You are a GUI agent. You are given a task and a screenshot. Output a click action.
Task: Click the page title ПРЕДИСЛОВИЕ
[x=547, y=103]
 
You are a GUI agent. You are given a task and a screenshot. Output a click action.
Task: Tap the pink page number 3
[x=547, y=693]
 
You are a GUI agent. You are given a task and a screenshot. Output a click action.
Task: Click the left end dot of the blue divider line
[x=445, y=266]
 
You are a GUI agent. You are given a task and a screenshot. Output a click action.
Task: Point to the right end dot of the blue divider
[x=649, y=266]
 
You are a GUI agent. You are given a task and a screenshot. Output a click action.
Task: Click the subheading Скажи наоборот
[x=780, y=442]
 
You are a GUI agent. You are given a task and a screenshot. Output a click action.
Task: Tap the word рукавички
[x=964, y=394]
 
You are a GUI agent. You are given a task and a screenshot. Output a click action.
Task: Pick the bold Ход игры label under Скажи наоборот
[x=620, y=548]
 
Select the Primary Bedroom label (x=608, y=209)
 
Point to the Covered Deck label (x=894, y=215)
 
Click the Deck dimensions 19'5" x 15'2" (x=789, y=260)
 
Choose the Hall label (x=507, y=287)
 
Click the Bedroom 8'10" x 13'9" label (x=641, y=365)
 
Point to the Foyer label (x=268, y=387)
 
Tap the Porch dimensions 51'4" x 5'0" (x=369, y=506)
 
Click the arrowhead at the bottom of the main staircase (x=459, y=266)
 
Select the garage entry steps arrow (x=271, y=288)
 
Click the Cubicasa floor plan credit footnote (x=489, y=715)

....................

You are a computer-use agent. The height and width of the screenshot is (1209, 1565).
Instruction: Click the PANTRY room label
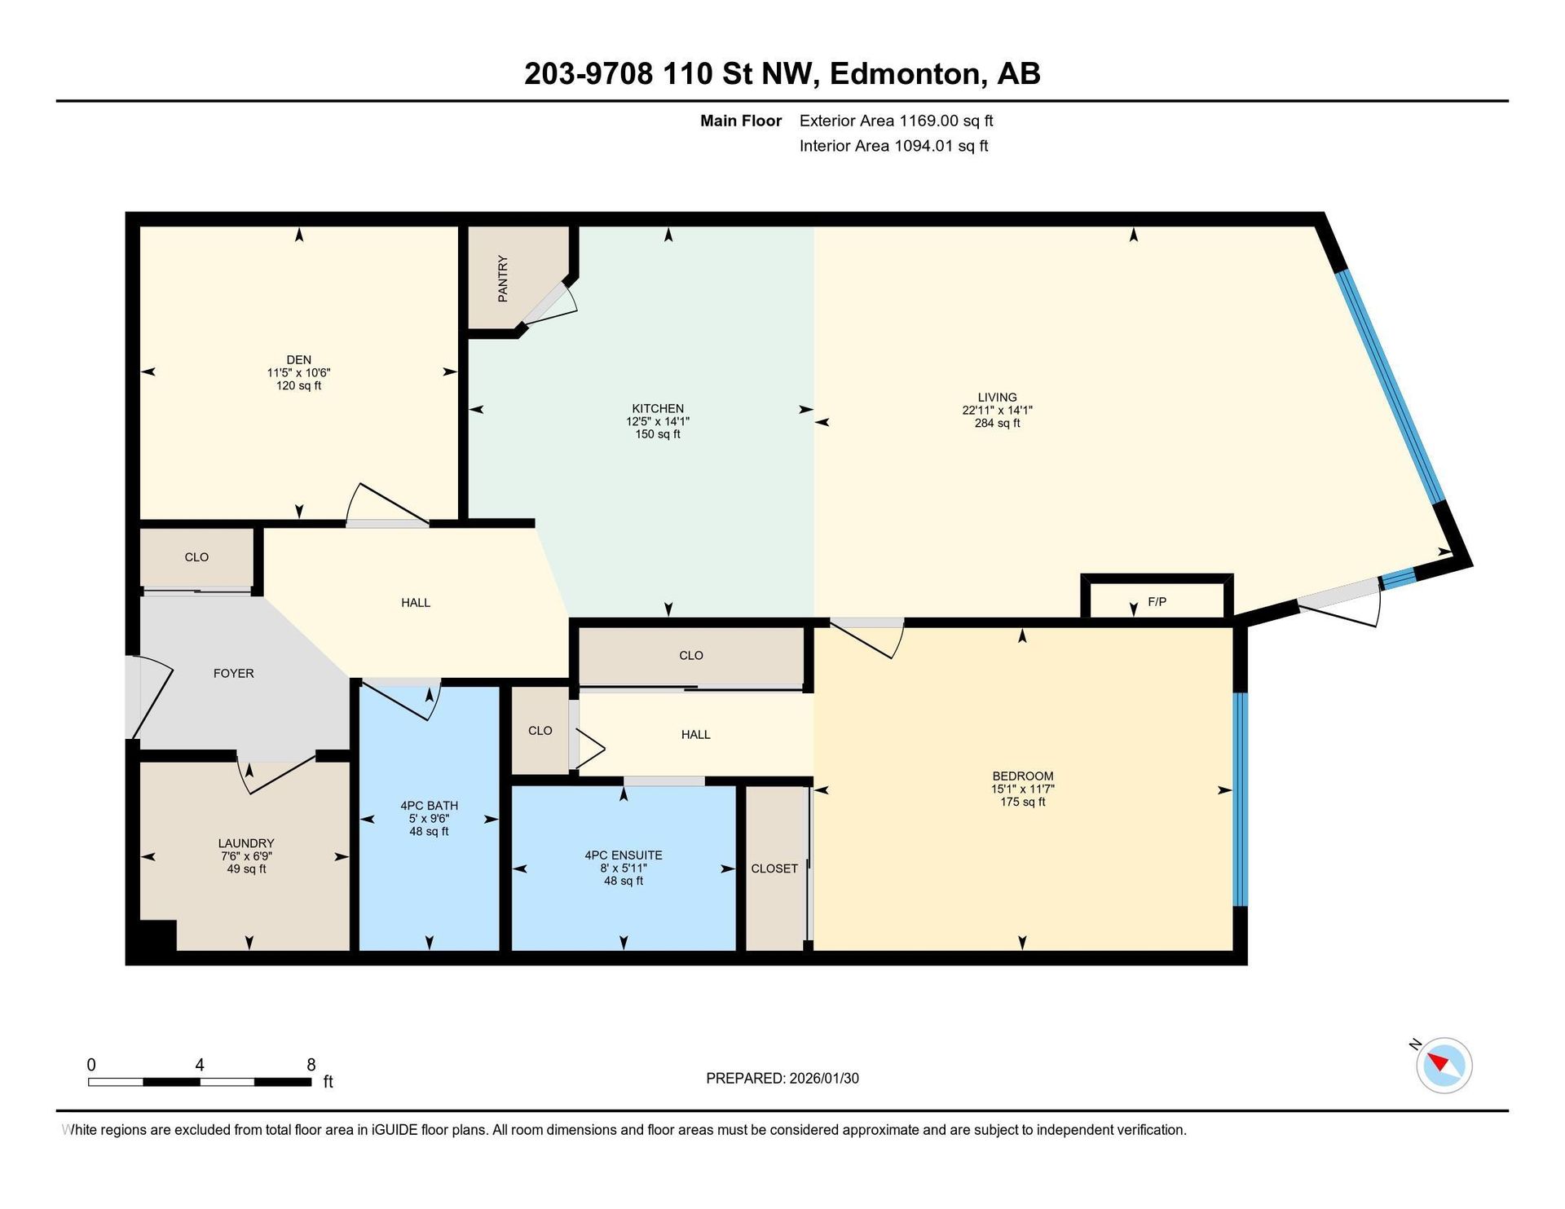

....................

SHORT PROBLEM> Copy out every line of the listing above that contains the string "Bedroom".

EXERCISE OUTPUT>
Select the Primary Bedroom label (x=608, y=209)
Click the Bedroom 8'10" x 13'9" label (x=641, y=365)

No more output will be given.